Foto: Arquivo / Cada Minuto Rs=w:350,h:263,i:true,cg:true,ft:cover?cache=true Universidade Federal de Alagoas (Ufal)

Quase dois mil servidores (ativos, inativos e pensionistas) da Universidade Federal de Alagoas (Ufal) devem ter parte dos salários cortados a partir do próximo mês, totalizando uma redução anual em torno de R$ 60 milhões. Os cortes são resultantes do Acórdão (6492/2017) do Tribunal de Contas da União (TCU), que determinou a suspensão dos pagamentos.

Em 2016, uma auditoria realizada pelo TCU constatou pagamentos efetuados pela Ufal, com indícios de irregularidades, a 2.295 servidores, referentes a ganhos judiciais decorrentes de planos econômicos.

Em entrevista ao CadaMinuto, Davi Fonseca, coordenador-geral do Sindicato dos Trabalhadores da Ufal (Sintufal), disse que os cortes ainda não foram efetuados, mas estão previstos a partir da folha de fevereiro (paga em março), caso a Justiça não reverta a determinação.
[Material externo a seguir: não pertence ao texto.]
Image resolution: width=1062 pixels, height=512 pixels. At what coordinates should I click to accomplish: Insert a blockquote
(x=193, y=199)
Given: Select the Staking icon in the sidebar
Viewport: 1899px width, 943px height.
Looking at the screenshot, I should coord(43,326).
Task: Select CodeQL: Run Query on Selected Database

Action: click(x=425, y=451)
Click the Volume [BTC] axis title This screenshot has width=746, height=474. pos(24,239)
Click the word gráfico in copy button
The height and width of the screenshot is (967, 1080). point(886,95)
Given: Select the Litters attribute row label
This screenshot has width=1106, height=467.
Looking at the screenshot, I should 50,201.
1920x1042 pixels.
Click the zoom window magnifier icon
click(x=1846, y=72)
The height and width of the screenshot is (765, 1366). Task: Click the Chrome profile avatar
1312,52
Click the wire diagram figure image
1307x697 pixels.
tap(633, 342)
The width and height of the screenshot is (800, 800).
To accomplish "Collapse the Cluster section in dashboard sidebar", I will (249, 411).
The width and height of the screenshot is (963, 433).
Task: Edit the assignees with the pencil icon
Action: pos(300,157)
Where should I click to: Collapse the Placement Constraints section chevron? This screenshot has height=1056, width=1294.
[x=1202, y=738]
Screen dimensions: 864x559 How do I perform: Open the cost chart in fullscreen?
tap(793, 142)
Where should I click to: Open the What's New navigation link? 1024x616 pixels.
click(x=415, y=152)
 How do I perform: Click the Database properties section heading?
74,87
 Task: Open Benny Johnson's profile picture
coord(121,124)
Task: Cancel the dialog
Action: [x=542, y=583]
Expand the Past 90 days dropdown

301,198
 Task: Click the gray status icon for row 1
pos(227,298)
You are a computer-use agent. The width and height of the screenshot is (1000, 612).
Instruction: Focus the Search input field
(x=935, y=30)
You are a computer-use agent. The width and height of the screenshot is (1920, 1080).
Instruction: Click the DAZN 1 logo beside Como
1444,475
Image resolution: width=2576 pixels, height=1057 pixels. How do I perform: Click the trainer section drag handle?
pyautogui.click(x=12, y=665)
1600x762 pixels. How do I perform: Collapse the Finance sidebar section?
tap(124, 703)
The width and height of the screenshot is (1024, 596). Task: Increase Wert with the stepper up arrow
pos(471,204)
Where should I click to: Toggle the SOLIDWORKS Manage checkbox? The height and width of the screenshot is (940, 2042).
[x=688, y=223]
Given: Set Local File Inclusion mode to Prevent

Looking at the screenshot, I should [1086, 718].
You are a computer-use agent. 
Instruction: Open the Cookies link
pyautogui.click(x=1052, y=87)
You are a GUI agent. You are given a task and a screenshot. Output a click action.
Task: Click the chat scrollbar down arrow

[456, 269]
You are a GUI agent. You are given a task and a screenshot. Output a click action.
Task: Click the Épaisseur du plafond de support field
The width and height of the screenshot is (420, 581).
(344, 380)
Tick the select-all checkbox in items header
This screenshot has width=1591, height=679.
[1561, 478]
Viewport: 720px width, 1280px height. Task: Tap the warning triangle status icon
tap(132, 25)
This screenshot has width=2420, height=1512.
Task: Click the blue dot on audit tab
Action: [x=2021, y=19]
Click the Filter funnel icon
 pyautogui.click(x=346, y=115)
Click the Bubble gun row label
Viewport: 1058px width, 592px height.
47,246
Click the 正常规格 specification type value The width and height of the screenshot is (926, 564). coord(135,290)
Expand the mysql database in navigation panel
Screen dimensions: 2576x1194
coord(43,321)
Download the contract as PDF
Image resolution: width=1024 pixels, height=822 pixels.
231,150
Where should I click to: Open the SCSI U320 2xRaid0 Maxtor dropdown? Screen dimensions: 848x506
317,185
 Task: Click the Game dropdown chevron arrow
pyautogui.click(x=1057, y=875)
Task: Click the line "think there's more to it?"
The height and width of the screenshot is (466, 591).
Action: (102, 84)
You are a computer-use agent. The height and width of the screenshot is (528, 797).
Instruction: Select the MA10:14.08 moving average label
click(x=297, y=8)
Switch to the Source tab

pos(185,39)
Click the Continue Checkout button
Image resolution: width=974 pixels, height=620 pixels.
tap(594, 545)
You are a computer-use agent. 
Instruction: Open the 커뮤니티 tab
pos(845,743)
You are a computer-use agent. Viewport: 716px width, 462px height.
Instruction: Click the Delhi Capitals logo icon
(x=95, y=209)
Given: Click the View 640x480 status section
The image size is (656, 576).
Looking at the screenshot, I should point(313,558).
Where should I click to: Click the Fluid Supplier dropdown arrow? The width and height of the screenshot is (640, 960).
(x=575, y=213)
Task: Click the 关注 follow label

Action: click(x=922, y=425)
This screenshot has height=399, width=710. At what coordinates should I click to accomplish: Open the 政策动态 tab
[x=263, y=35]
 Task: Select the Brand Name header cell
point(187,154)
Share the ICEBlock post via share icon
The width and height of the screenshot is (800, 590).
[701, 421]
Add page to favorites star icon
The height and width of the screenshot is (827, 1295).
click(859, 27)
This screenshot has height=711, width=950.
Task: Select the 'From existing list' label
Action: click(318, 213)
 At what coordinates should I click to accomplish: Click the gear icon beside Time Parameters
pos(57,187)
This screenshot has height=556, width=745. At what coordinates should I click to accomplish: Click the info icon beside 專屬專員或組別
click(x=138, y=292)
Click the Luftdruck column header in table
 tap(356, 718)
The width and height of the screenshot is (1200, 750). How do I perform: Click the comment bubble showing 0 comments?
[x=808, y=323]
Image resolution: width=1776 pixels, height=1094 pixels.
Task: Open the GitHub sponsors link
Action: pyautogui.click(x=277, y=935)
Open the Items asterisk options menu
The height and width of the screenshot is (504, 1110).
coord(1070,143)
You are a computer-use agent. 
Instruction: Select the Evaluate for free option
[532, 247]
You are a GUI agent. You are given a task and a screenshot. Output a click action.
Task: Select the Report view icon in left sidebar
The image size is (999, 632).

“Com as vias administrativas esgotadas, o Sindicato e a Associação dos Docentes da Ufal (Adufal) levaram o caso à Justiça e estamos aguardando... Lamentamos a decisão do TCU, que é polêmica dentro do próprio STF, afinal são processos antigos, que remontam a 1989, 1990 e tem servidor que vai perder 30%, 40% de seus vencimentos”, explicou o coordenador.

Carta aberta

Em novembro do ano passado, a reitora da Ufal, Valéria Correia, publicou uma carta aberta aos servidores informando sobre a determinação de cumprimento do Acórdão, apesar das várias tentativas da gestão de reverter à situação junto ao TCU.

Na carta, a reitora salientou que só naquele momento, “mesmo tendo clareza dos limites da gestão e conhecimento do acórdão há mais de 1 ano” é que os sindicatos – a exemplo da Adufal e Sintufal -  articularam uma reunião com o TCU.  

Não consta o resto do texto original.